* What to do *
Rewrite the items below so that each "GUI agent" becomes "screen agent", with every other part left unchanged.

------------------------------------

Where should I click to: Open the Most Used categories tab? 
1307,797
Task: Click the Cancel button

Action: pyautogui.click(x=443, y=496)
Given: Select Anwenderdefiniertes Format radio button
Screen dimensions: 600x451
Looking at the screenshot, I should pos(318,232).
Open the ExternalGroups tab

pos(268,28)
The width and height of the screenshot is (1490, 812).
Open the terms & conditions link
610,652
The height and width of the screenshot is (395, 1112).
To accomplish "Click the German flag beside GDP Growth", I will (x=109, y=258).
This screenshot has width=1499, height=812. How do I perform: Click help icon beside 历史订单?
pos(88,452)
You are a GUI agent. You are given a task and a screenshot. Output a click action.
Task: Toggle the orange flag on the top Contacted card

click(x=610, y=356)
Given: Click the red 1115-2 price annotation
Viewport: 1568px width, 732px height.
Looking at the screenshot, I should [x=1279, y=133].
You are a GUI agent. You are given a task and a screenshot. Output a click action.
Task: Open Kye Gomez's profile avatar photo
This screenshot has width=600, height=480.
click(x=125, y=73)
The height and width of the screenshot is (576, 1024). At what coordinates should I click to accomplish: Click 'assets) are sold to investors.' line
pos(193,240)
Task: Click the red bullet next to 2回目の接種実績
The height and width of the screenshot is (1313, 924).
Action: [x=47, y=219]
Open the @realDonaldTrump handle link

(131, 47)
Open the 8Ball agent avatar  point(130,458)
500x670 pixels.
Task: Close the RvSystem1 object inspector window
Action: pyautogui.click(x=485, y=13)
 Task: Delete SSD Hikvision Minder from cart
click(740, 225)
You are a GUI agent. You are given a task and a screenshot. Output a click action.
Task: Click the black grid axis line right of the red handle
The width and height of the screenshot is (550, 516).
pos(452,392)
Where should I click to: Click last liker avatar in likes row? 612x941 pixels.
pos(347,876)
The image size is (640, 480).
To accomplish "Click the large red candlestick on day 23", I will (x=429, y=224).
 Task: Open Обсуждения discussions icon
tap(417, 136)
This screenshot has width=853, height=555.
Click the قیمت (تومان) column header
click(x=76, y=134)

------------------------------------

* Solved exercise *
Where should I click to: Open the Most Used categories tab? 
1307,797
Task: Click the Cancel button

Action: pyautogui.click(x=443, y=496)
Given: Select Anwenderdefiniertes Format radio button
Screen dimensions: 600x451
Looking at the screenshot, I should pos(318,232).
Open the ExternalGroups tab

pos(268,28)
The width and height of the screenshot is (1490, 812).
Open the terms & conditions link
610,652
The height and width of the screenshot is (395, 1112).
To accomplish "Click the German flag beside GDP Growth", I will (x=109, y=258).
This screenshot has width=1499, height=812. How do I perform: Click help icon beside 历史订单?
pos(88,452)
You are a screen agent. You are given a task and a screenshot. Output a click action.
Task: Toggle the orange flag on the top Contacted card

click(x=610, y=356)
Given: Click the red 1115-2 price annotation
Viewport: 1568px width, 732px height.
Looking at the screenshot, I should [x=1279, y=133].
You are a screen agent. You are given a task and a screenshot. Output a click action.
Task: Open Kye Gomez's profile avatar photo
This screenshot has width=600, height=480.
click(x=125, y=73)
The height and width of the screenshot is (576, 1024). At what coordinates should I click to accomplish: Click 'assets) are sold to investors.' line
pos(193,240)
Task: Click the red bullet next to 2回目の接種実績
The height and width of the screenshot is (1313, 924).
Action: [x=47, y=219]
Open the @realDonaldTrump handle link

(131, 47)
Open the 8Ball agent avatar  point(130,458)
500x670 pixels.
Task: Close the RvSystem1 object inspector window
Action: pyautogui.click(x=485, y=13)
 Task: Delete SSD Hikvision Minder from cart
click(740, 225)
You are a screen agent. You are given a task and a screenshot. Output a click action.
Task: Click the black grid axis line right of the red handle
The width and height of the screenshot is (550, 516).
pos(452,392)
Where should I click to: Click last liker avatar in likes row? 612x941 pixels.
pos(347,876)
The image size is (640, 480).
To accomplish "Click the large red candlestick on day 23", I will (x=429, y=224).
 Task: Open Обсуждения discussions icon
tap(417, 136)
This screenshot has width=853, height=555.
Click the قیمت (تومان) column header
click(x=76, y=134)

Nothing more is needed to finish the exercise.